• **MATERIALS PROVIDED**
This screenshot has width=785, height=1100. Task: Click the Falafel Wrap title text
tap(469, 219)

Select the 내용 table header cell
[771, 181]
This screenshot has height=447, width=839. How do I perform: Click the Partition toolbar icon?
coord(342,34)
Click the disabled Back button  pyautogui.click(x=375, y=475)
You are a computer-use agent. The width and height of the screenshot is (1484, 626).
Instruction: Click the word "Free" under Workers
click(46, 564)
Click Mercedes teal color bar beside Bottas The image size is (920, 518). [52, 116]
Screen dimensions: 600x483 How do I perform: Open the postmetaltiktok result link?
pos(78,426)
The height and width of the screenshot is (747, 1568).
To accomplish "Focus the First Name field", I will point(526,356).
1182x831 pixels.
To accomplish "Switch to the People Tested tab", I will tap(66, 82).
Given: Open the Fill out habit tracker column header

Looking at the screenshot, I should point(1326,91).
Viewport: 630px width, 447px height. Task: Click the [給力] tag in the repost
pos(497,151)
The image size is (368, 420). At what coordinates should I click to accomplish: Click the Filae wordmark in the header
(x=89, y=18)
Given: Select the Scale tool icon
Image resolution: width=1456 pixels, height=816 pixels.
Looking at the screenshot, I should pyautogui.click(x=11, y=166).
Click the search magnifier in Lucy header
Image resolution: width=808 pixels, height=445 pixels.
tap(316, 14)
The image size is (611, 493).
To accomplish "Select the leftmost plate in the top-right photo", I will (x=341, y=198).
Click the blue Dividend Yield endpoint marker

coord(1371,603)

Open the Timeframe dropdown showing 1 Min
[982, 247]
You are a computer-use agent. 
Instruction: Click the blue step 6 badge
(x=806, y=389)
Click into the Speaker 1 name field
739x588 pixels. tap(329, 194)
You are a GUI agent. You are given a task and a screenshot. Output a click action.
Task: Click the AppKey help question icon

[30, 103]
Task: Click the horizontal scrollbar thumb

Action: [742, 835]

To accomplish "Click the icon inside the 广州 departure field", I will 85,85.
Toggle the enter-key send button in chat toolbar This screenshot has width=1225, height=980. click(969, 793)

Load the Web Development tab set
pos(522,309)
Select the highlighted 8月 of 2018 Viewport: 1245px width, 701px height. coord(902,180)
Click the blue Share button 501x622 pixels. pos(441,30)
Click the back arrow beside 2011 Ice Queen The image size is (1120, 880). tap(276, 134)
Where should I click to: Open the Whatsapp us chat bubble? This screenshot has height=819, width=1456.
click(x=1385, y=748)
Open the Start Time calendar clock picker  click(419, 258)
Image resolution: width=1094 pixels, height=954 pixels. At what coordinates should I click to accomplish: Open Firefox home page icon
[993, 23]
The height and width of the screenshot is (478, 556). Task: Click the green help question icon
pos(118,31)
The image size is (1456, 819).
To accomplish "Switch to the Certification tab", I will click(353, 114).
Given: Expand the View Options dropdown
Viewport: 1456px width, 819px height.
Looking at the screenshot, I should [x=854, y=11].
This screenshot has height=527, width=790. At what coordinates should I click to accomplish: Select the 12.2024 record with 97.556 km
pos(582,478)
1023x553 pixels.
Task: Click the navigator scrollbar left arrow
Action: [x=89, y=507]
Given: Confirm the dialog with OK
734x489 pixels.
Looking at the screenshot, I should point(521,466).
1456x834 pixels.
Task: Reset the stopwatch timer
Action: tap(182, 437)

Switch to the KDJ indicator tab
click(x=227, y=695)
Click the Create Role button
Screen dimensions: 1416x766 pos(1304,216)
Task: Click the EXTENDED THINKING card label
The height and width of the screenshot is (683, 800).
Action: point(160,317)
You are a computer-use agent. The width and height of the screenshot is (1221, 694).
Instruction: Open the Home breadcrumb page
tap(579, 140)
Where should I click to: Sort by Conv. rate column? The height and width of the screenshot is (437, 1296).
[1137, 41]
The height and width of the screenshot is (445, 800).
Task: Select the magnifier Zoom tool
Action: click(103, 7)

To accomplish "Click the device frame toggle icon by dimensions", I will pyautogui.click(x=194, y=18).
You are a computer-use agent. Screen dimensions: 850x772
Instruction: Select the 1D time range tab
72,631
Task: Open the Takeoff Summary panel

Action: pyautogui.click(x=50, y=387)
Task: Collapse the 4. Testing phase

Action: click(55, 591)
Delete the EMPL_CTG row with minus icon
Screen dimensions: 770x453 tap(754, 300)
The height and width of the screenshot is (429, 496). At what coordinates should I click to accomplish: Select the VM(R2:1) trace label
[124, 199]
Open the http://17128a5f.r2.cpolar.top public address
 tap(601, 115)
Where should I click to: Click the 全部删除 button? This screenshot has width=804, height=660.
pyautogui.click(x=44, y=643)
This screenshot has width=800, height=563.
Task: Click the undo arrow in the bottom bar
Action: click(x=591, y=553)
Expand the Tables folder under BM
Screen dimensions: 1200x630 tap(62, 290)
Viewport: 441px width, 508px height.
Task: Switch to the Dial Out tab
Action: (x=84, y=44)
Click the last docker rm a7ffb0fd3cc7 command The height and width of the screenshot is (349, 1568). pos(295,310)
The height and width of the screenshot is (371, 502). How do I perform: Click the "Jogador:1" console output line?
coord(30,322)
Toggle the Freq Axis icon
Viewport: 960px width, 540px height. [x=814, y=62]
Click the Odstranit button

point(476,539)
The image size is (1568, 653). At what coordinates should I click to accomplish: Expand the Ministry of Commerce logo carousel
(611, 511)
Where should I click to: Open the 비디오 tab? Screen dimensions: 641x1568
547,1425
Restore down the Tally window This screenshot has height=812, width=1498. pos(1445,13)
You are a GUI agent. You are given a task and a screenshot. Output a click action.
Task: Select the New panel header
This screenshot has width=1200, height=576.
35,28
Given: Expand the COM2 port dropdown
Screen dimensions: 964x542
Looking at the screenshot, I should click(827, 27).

• **WHAT THIS TASK INVOLVES**
Each line from the top of the records above through the line containing "is (1484, 626)." needs to be transcribed exactly, and no line after it.

• **WRITTEN ANSWER**
This screenshot has width=785, height=1100. Task: Click the Falafel Wrap title text
tap(469, 219)

Select the 내용 table header cell
[771, 181]
This screenshot has height=447, width=839. How do I perform: Click the Partition toolbar icon?
coord(342,34)
Click the disabled Back button  pyautogui.click(x=375, y=475)
You are a computer-use agent. The width and height of the screenshot is (1484, 626).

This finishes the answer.